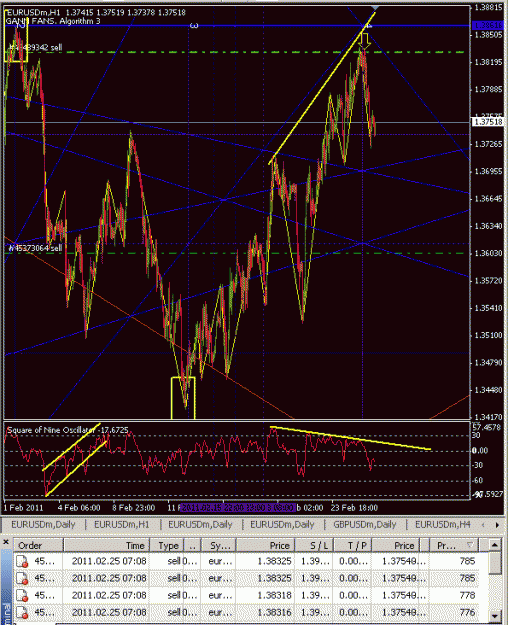This screenshot has width=508, height=625.
Task: Open the GBPUSDm,Daily chart tab
Action: coord(364,525)
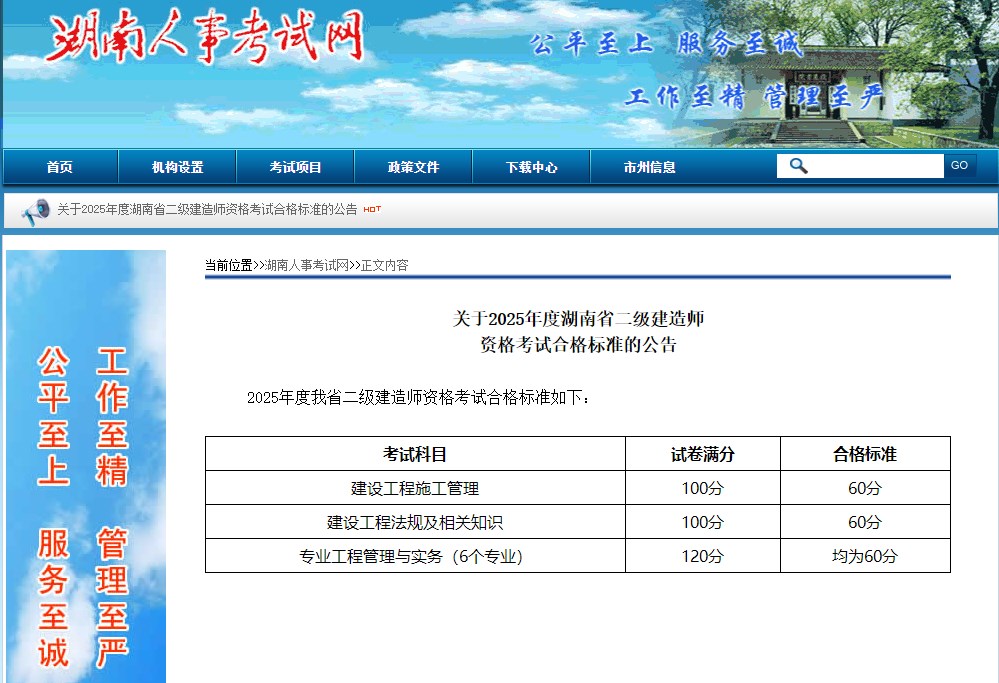Open the 首页 navigation item

click(x=60, y=167)
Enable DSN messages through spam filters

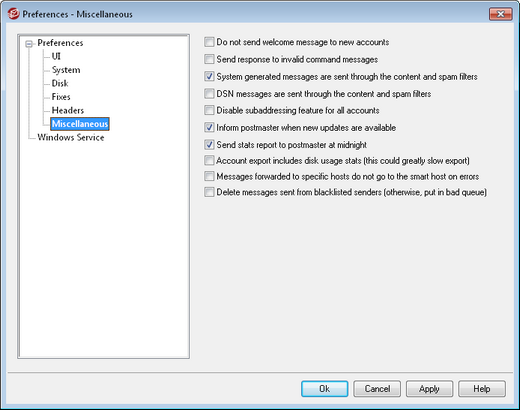(x=209, y=94)
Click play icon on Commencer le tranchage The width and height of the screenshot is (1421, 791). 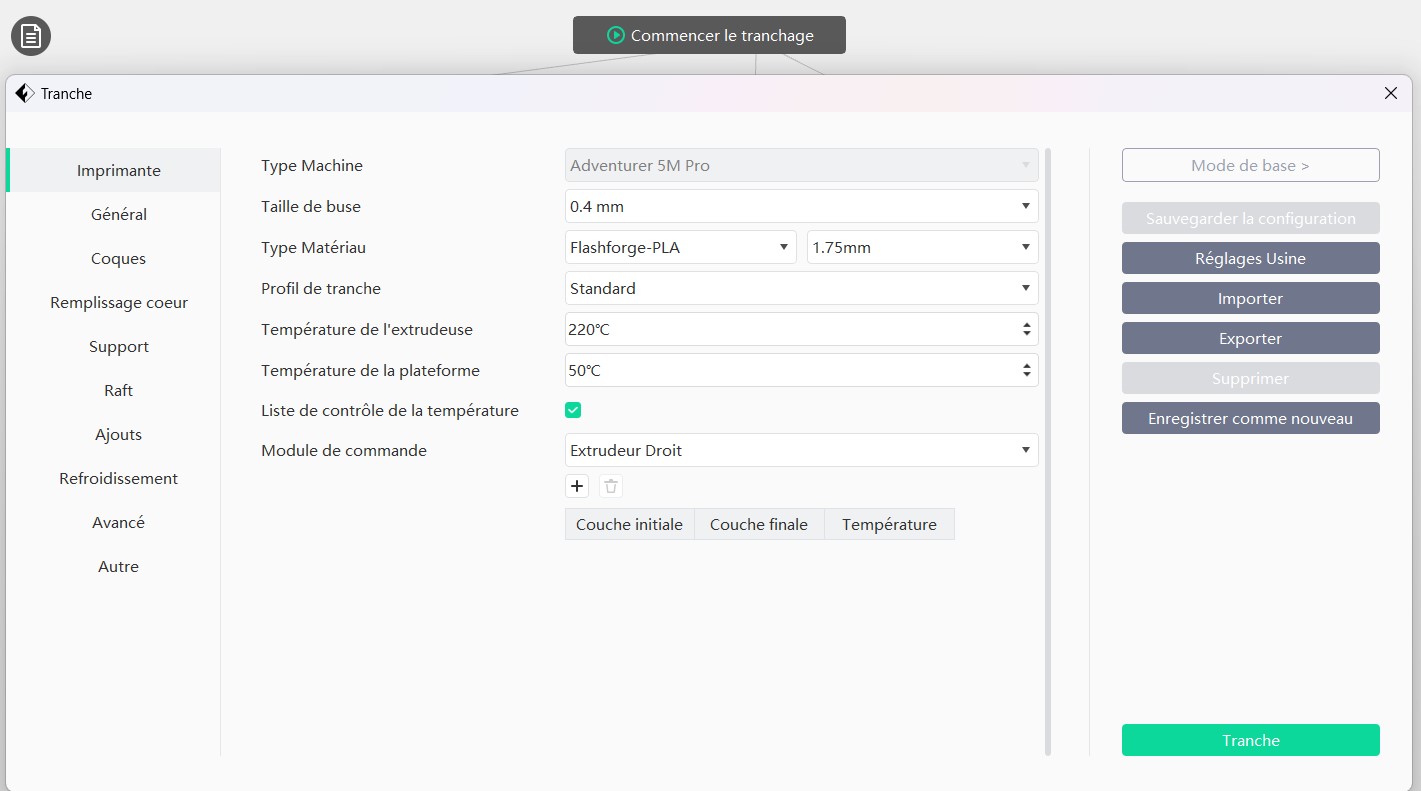(616, 36)
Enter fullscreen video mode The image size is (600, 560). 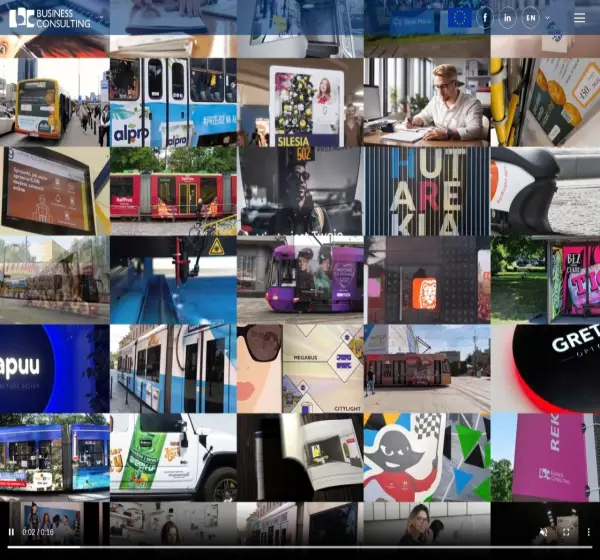pyautogui.click(x=566, y=532)
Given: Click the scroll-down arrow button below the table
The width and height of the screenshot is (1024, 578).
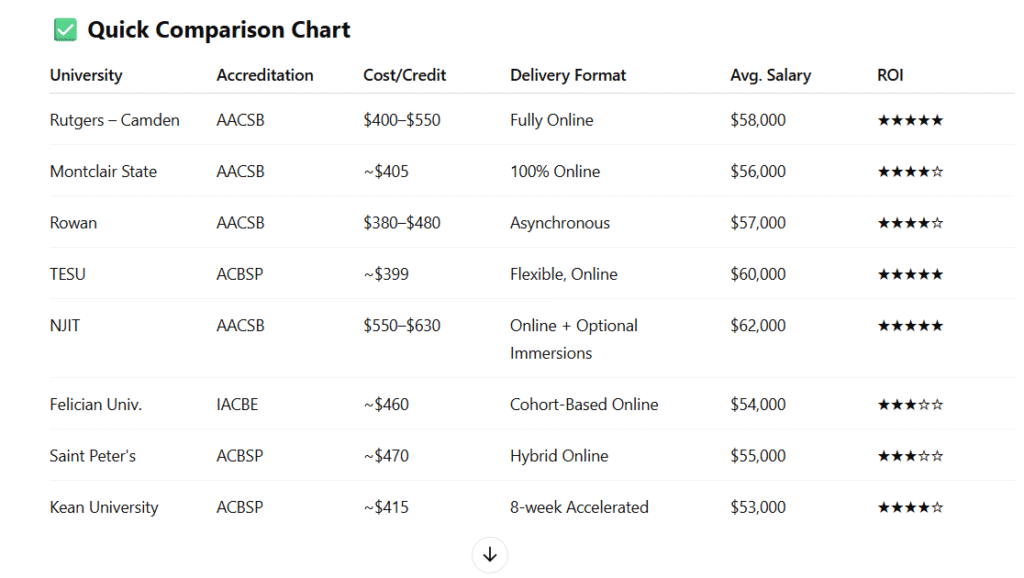Looking at the screenshot, I should (x=490, y=554).
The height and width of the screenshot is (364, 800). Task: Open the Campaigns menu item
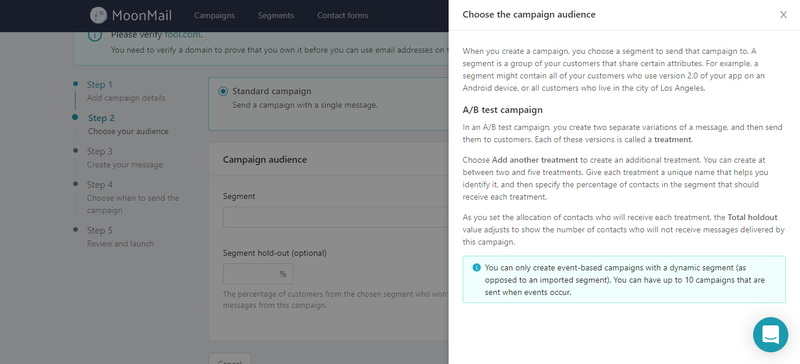214,15
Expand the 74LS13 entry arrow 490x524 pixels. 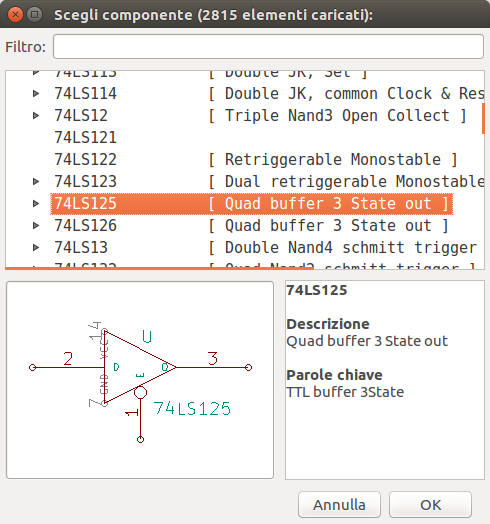click(x=36, y=248)
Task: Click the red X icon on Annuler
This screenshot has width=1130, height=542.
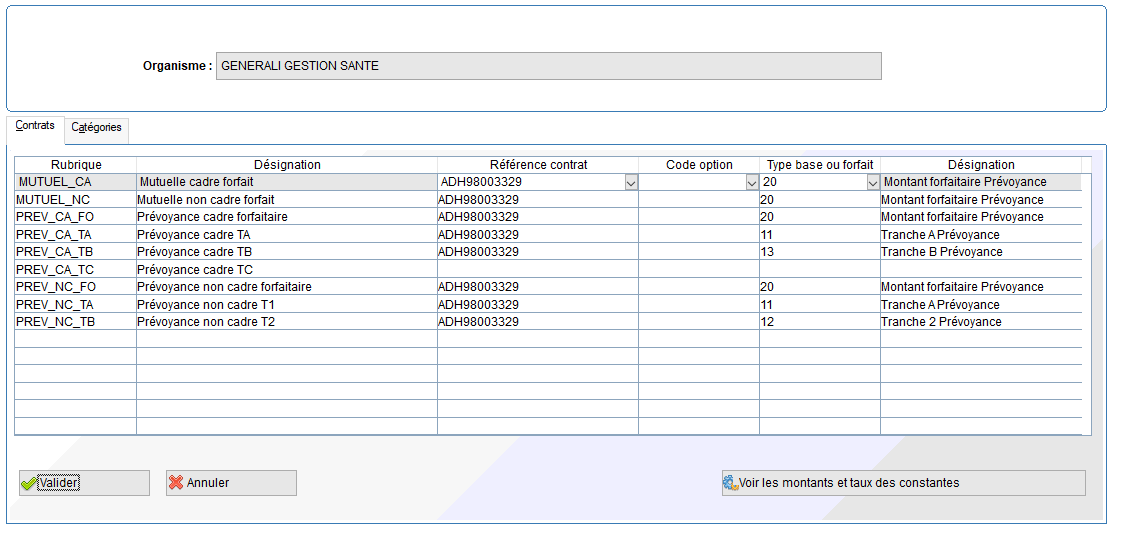Action: (x=176, y=483)
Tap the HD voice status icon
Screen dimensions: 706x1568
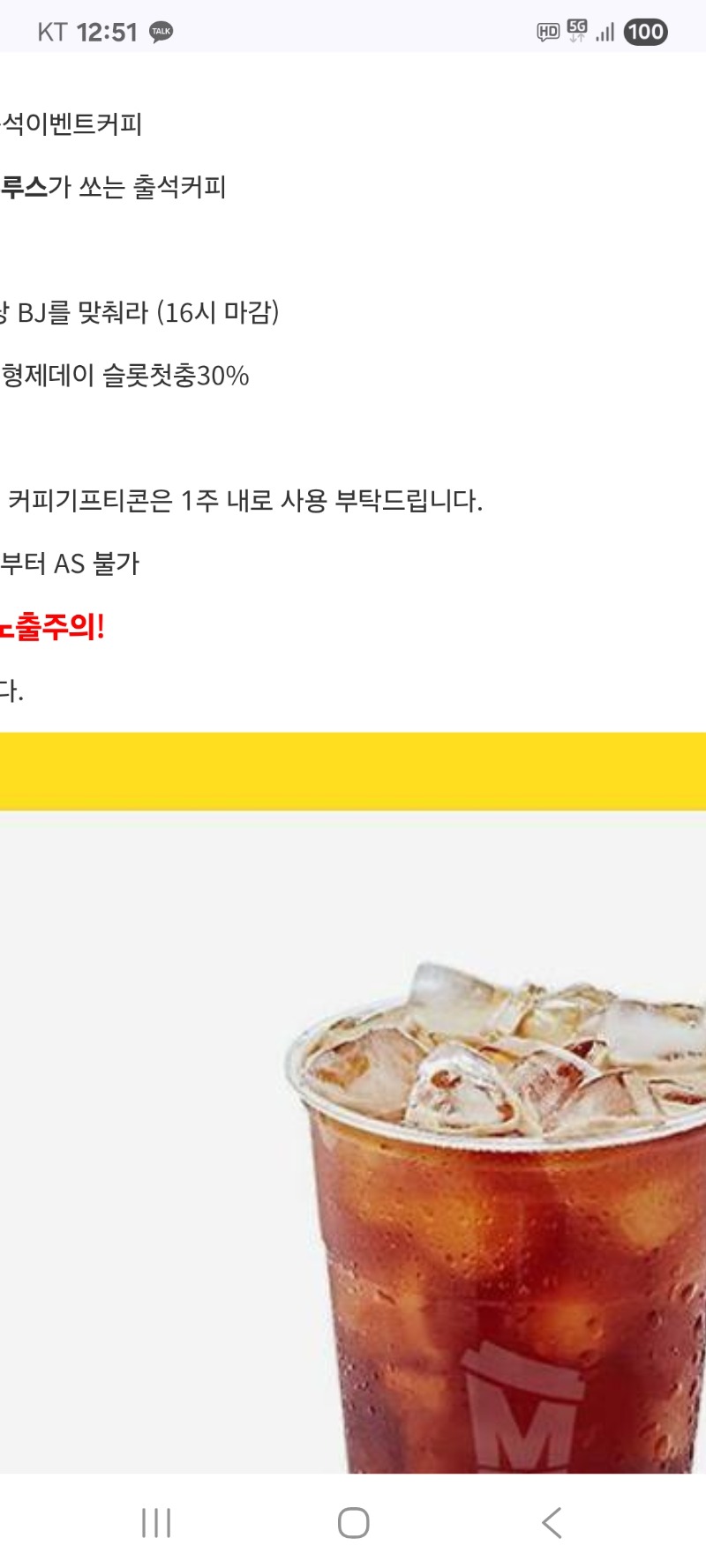(x=548, y=33)
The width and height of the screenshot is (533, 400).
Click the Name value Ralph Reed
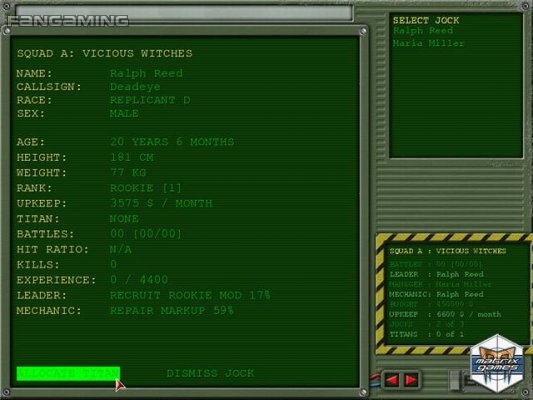coord(146,73)
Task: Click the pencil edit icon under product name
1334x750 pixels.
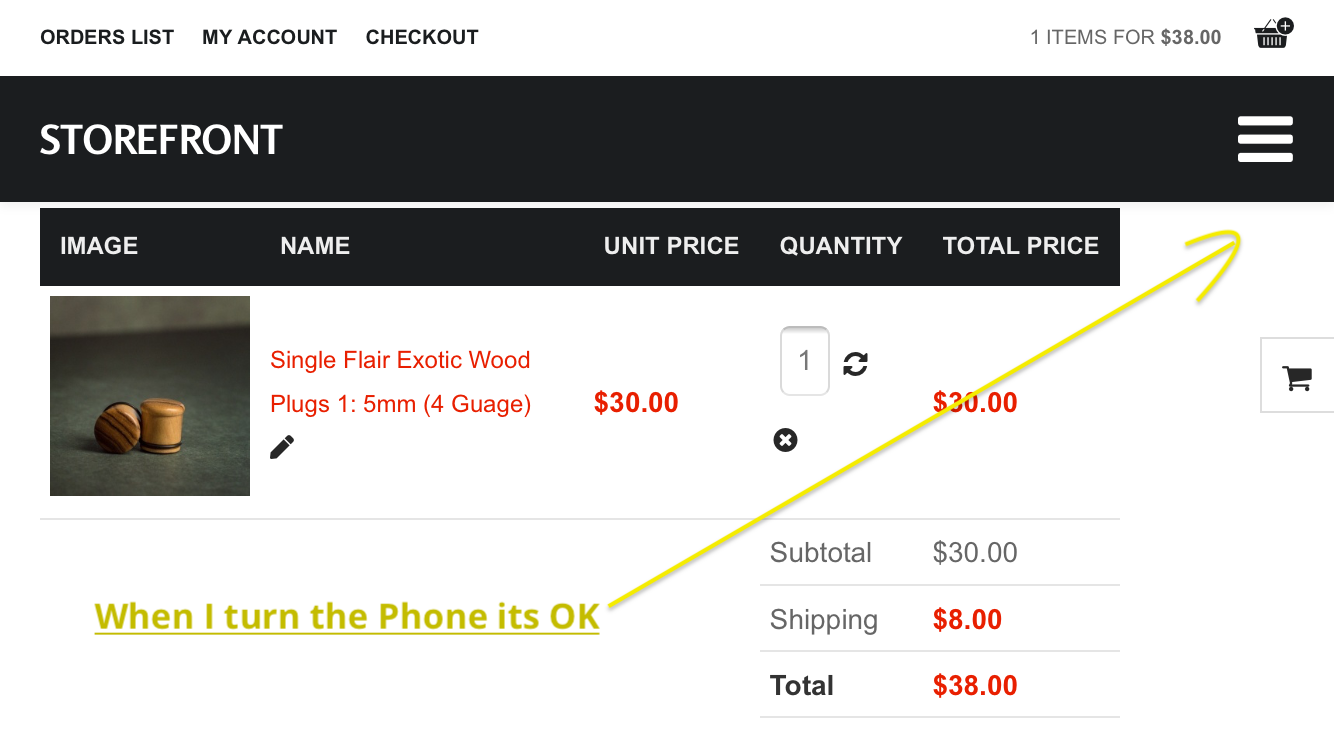Action: pyautogui.click(x=282, y=447)
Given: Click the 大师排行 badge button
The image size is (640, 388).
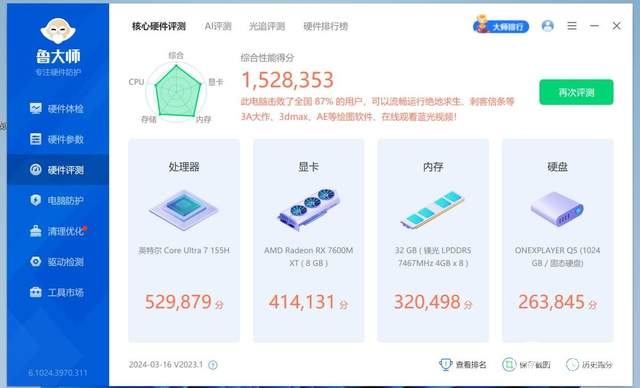Looking at the screenshot, I should [501, 26].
------------------------------------
= Given instruction =
Take the part of the records that opens with the line containing "Tap the HD voice status icon" and runs through the end of the records. Write it out again with "icon" renamed to "symbol" and everything else unchanged, leaving the pictures out.

= Solution for this task =
Tap the HD voice status symbol
Screen dimensions: 706x1568
(x=548, y=33)
The width and height of the screenshot is (533, 400).
Click the Name value Ralph Reed
coord(146,73)
Task: Click the pencil edit symbol under product name
1334x750 pixels.
Action: pyautogui.click(x=282, y=447)
Given: Click the 大师排行 badge button
The image size is (640, 388).
Looking at the screenshot, I should [501, 26].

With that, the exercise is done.